- [Brief a] Arrange the listing below as a two-column CSV with the columns "request" and "response". Give one row per request, put its text and its answer each in one quoted field, and turn line breaks into spaces. Begin at the start of the listing and stop after the line that contains "click(x=599, y=421)".

- [Text provided]
[RegCNET] tmax and tmin

Wm. J. Gutowski gutowski at iastate.edu
Wed Nov 16 01:02:34 CET 2005


Dear Lara:
	I am not the expert on this, but I am pretty sure that 
observed Tmin and Tmax are obtained primarily from min/max 
thermometers, which record the highest and lowest temperature 
attained since the last time they were reset.  They are almost always 
reset every 24 hours, though they don't all get reset at the same 
time.  That is, different stations, even in the same country (or in 
the US, the same state) may reset their thermometers at different 
times of the day.  This can induce a small bias in one station's 
climatological averages compared to what it would get if it reset at 
another time.  This is documented in the literature somewhere, though 
I don't have the reference myself.
	Using the 3-hourly output will tend to reduce the diurnal 
temperature range you get because that is probably not sampling the 
extremes of the day, though I have not seen this reduction tabulated 
by anyone, and it probably depends on location and season.  Including 
a computation of the true daily min/max temperature would be just a 
few lines of code, and some of us RegCNETers have undoubtedly done it 
for their version of the code - we really should have it as part of 
the standard model, I think.  There would still be the question of 
what time of day to "reset the thermometer", but in model 
intercomparisons I've been part of, we typically agree to go from 00 
UTC - 00 UTC.

- [Supplied records]
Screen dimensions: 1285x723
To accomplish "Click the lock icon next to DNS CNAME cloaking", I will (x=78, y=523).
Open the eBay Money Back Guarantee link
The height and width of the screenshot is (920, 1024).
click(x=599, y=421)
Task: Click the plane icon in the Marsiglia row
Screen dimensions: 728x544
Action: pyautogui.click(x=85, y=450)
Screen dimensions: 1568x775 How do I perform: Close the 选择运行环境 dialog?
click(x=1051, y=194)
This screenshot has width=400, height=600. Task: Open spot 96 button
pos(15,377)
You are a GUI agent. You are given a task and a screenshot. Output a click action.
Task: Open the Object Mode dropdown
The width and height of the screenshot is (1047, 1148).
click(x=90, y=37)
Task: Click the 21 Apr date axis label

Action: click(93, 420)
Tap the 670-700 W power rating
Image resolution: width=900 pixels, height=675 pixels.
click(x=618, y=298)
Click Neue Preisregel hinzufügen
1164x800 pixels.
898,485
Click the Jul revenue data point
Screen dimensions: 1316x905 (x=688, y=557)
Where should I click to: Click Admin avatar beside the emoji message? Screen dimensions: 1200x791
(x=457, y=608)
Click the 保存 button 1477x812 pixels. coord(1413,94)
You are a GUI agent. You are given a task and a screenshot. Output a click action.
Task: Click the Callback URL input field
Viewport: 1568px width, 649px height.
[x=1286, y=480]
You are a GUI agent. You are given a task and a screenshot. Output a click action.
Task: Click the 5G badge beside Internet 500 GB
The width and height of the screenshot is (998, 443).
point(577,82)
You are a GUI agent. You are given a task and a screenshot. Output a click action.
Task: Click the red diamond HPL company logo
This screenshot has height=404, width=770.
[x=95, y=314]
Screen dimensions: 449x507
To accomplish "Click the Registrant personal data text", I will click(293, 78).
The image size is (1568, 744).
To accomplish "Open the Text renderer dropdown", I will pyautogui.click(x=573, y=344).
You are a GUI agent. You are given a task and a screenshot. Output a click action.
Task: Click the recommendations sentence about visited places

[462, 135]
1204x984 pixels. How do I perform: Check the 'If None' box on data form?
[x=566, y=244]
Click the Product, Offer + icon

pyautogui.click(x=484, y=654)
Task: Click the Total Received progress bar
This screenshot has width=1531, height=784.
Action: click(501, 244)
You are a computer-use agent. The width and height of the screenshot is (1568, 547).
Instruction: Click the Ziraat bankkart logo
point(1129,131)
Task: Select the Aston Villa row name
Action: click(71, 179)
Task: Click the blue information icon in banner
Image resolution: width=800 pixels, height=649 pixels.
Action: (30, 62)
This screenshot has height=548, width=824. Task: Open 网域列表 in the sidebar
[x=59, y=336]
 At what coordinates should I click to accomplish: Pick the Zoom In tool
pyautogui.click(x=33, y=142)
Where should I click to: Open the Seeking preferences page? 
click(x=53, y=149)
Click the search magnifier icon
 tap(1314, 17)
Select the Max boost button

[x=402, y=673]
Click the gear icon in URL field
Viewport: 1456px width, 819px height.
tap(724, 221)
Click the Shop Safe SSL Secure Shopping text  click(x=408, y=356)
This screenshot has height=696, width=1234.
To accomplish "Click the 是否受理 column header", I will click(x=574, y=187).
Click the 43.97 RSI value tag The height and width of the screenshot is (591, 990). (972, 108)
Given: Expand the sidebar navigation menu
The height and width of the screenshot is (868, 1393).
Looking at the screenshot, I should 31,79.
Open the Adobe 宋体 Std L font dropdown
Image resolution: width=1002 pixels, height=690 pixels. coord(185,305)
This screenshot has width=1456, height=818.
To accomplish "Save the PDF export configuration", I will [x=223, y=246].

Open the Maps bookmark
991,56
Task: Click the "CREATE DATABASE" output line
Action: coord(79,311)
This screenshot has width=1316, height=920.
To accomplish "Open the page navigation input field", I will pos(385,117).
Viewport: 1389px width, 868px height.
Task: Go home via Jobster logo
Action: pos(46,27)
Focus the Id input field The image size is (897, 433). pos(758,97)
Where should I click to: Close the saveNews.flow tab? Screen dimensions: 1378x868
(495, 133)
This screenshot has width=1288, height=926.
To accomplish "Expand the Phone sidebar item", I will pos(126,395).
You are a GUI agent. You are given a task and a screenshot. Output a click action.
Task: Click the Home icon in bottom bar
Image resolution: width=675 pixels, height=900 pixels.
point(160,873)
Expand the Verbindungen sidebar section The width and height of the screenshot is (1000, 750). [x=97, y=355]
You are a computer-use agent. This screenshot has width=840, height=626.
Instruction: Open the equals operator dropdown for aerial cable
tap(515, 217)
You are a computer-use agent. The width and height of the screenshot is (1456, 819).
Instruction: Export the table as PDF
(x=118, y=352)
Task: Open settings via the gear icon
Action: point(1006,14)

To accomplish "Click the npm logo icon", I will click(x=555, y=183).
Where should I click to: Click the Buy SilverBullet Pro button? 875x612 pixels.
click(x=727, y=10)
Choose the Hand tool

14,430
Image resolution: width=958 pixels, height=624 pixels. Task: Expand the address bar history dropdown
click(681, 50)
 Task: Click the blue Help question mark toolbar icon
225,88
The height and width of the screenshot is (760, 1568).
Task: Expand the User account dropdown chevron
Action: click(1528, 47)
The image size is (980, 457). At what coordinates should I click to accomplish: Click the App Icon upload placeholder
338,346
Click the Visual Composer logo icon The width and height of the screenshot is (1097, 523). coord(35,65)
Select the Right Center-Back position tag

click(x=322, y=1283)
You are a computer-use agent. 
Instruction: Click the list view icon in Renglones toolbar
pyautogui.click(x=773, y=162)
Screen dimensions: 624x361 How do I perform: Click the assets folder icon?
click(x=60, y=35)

- [Brief b] Rewrite the message about Tmin and Tmax above with "diurnal" changed to "daily". Begin at the words "Using the 3-hourly" and stop after the words "UTC - 00 UTC.".

- [Correct answer a]
request,response
"Screen dimensions: 1285x723 To accomplish ""Click the lock icon next to DNS CNAME cloaking"",","I will (x=78, y=523)."
"Open the eBay Money Back Guarantee link The height and width of the screenshot is (920, 1024).","click(x=599, y=421)"

- [Correct answer b]
Using the 3-hourly output will tend to reduce the daily 
temperature range you get because that is probably not sampling the 
extremes of the day, though I have not seen this reduction tabulated 
by anyone, and it probably depends on location and season.  Including 
a computation of the true daily min/max temperature would be just a 
few lines of code, and some of us RegCNETers have undoubtedly done it 
for their version of the code - we really should have it as part of 
the standard model, I think.  There would still be the question of 
what time of day to "reset the thermometer", but in model 
intercomparisons I've been part of, we typically agree to go from 00 
UTC - 00 UTC.